═══ Study material

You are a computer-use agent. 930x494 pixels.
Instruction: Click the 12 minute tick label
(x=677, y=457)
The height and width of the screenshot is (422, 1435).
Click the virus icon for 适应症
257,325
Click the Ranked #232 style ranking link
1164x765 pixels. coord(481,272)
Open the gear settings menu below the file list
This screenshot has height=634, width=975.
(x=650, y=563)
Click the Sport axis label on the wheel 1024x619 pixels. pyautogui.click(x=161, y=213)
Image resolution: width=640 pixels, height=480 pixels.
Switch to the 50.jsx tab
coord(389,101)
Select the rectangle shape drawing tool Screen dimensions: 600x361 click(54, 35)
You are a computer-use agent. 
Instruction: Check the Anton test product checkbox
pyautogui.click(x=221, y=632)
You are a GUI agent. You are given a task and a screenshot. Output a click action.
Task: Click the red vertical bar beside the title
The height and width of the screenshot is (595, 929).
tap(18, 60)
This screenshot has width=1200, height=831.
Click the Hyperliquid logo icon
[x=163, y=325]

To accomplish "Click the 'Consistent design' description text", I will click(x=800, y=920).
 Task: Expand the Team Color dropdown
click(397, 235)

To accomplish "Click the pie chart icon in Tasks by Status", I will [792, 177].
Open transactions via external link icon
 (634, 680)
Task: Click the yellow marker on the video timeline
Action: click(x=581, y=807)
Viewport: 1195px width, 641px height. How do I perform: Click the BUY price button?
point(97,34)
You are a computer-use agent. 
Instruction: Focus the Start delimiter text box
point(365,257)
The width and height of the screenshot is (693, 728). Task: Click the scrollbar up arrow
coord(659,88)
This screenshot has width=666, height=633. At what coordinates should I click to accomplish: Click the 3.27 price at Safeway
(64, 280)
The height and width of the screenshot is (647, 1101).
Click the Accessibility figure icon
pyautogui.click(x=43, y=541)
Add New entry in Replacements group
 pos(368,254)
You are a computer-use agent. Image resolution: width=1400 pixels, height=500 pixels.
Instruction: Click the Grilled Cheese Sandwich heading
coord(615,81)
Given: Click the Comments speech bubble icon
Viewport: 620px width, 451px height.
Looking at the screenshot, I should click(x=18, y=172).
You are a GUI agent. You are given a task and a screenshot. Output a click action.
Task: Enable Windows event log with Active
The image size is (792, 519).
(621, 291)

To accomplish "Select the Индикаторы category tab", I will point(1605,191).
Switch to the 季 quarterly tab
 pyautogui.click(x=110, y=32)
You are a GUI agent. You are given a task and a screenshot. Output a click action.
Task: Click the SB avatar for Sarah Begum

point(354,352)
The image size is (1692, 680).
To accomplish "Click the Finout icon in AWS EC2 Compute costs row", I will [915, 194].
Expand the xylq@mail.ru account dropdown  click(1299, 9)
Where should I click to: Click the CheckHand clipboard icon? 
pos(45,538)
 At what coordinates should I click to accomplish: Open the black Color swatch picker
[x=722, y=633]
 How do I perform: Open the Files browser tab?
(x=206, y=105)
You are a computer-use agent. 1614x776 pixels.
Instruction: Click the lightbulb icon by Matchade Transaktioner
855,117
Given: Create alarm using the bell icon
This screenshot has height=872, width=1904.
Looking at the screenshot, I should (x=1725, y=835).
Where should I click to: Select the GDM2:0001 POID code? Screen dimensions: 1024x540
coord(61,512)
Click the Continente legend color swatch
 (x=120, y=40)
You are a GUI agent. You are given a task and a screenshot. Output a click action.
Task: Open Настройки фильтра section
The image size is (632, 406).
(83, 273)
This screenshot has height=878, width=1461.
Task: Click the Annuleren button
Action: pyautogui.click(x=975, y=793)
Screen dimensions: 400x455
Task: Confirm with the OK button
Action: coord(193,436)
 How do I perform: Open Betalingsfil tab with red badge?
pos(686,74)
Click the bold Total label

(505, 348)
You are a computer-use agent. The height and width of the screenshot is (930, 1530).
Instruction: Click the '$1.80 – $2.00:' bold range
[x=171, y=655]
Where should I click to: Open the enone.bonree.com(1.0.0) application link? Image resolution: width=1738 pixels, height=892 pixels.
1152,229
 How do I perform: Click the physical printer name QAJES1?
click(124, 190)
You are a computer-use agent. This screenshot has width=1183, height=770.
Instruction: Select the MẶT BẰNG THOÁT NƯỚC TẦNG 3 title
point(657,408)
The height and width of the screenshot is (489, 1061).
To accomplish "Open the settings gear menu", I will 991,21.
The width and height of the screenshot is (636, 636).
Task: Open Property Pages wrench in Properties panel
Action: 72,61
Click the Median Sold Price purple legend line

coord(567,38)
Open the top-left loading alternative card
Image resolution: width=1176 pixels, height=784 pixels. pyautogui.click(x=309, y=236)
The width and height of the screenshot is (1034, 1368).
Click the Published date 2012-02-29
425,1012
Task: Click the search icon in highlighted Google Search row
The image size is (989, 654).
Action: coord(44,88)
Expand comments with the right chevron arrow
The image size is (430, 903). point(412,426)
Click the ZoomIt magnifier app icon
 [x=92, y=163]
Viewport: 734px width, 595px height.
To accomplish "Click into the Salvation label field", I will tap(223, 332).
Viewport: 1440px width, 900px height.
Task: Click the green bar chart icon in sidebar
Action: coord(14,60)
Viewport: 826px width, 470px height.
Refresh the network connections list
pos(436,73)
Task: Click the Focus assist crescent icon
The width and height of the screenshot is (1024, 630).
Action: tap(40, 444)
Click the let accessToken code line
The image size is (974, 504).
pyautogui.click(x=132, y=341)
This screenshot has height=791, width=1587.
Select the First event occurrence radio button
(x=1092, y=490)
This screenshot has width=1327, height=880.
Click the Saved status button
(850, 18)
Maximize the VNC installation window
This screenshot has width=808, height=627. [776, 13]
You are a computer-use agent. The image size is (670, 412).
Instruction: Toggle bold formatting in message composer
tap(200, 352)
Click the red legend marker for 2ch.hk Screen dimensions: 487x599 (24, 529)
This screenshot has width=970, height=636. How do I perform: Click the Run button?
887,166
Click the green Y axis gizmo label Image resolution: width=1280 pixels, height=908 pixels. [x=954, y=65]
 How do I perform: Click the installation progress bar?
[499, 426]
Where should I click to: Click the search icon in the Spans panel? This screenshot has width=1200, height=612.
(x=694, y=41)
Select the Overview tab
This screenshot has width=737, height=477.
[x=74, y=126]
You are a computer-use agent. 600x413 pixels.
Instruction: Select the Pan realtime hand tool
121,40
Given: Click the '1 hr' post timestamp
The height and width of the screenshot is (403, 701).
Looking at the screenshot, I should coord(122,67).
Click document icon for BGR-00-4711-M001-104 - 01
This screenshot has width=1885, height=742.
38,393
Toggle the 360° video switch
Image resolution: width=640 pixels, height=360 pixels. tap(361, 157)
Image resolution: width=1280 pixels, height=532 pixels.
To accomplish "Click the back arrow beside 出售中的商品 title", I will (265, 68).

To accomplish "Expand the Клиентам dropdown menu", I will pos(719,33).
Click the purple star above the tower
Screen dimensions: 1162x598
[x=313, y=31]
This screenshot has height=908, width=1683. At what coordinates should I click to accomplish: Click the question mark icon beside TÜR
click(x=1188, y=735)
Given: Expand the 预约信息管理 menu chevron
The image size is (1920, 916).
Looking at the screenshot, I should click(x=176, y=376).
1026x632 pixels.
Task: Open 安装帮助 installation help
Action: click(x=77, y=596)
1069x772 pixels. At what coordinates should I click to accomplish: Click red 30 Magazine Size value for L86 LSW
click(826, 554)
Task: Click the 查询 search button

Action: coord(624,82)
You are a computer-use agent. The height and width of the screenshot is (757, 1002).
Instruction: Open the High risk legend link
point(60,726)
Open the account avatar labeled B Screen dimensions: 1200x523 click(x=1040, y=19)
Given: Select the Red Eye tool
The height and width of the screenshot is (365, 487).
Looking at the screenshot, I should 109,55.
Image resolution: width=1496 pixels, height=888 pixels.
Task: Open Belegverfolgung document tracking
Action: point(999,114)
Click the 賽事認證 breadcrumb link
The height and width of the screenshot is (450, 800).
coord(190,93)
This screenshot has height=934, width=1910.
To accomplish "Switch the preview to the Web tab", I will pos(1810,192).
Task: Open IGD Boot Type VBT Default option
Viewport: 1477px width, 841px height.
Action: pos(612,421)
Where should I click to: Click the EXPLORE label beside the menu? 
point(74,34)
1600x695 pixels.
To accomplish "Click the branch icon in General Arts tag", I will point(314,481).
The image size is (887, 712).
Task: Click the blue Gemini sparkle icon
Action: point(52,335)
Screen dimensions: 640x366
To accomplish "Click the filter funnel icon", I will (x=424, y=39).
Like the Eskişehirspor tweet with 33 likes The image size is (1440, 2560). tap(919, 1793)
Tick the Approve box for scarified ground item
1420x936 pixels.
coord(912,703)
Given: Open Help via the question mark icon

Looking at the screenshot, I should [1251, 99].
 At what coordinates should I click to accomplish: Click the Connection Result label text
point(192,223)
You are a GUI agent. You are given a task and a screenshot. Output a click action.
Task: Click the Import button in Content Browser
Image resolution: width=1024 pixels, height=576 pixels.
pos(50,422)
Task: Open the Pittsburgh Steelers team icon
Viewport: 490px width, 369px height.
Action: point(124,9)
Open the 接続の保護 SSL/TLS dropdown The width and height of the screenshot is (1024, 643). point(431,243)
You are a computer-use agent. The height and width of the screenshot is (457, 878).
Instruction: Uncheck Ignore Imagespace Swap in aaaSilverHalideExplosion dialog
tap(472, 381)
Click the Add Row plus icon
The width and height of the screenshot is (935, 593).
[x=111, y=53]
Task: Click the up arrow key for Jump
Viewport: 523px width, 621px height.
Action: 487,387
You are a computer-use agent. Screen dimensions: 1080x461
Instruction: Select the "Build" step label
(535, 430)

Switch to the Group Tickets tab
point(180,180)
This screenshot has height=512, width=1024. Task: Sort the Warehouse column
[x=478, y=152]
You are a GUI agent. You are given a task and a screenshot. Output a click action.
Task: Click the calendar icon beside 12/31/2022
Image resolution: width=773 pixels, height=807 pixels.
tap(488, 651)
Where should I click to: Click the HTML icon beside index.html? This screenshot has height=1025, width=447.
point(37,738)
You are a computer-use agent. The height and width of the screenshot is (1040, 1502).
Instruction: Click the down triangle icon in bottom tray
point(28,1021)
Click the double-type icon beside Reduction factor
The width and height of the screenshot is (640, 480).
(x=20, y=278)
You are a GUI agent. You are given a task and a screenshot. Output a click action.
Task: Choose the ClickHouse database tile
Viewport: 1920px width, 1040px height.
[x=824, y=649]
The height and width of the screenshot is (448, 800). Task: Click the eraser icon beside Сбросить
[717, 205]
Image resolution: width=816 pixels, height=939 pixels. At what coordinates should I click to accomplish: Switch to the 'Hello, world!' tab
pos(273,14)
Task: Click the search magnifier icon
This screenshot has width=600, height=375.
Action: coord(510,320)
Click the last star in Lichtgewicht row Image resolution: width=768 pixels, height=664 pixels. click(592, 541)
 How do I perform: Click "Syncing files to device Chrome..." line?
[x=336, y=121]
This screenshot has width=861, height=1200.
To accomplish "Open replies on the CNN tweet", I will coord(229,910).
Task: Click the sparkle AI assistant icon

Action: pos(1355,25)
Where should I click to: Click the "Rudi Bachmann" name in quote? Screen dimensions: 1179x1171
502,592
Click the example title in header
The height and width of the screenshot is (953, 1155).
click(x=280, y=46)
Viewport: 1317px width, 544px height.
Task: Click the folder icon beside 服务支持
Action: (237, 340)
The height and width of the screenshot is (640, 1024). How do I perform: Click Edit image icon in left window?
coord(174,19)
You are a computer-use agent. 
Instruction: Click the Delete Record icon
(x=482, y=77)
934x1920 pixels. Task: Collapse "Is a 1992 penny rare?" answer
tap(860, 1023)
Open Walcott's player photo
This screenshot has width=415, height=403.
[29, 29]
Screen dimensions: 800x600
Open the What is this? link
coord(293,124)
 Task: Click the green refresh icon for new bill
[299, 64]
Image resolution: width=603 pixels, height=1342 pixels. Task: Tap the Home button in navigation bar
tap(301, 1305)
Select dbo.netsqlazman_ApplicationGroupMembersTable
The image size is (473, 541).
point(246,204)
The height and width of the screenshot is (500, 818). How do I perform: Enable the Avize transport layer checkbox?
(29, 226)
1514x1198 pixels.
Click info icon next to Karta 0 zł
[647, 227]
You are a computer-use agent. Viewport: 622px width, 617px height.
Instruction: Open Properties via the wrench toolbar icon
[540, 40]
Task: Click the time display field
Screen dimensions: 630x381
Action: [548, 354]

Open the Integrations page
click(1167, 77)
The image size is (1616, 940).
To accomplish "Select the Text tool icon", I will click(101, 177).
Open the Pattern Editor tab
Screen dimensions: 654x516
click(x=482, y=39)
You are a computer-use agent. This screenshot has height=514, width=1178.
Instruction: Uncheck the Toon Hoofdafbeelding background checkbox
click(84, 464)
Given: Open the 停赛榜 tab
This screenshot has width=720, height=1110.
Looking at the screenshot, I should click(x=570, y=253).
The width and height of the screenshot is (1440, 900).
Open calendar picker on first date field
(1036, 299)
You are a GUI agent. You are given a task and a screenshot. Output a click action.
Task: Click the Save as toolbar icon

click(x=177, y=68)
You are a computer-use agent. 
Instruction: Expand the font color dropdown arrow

══════

### Exercise
Copy out exactly the line holding "Screen dimensions: 800x600" and each line after it through the end of the entries, and leave out everything else.

### Task result
Screen dimensions: 800x600
Open the What is this? link
coord(293,124)
 Task: Click the green refresh icon for new bill
[299, 64]
Image resolution: width=603 pixels, height=1342 pixels. Task: Tap the Home button in navigation bar
tap(301, 1305)
Select dbo.netsqlazman_ApplicationGroupMembersTable
The image size is (473, 541).
point(246,204)
The height and width of the screenshot is (500, 818). How do I perform: Enable the Avize transport layer checkbox?
(29, 226)
1514x1198 pixels.
Click info icon next to Karta 0 zł
[647, 227]
You are a computer-use agent. Viewport: 622px width, 617px height.
Instruction: Open Properties via the wrench toolbar icon
[540, 40]
Task: Click the time display field
Screen dimensions: 630x381
Action: [548, 354]

Open the Integrations page
click(1167, 77)
The image size is (1616, 940).
To accomplish "Select the Text tool icon", I will click(101, 177).
Open the Pattern Editor tab
Screen dimensions: 654x516
click(x=482, y=39)
You are a computer-use agent. This screenshot has height=514, width=1178.
Instruction: Uncheck the Toon Hoofdafbeelding background checkbox
click(84, 464)
Given: Open the 停赛榜 tab
This screenshot has width=720, height=1110.
Looking at the screenshot, I should click(x=570, y=253).
The width and height of the screenshot is (1440, 900).
Open calendar picker on first date field
(1036, 299)
You are a GUI agent. You are given a task and a screenshot. Output a click action.
Task: Click the Save as toolbar icon

click(x=177, y=68)
You are a computer-use agent. 
Instruction: Expand the font color dropdown arrow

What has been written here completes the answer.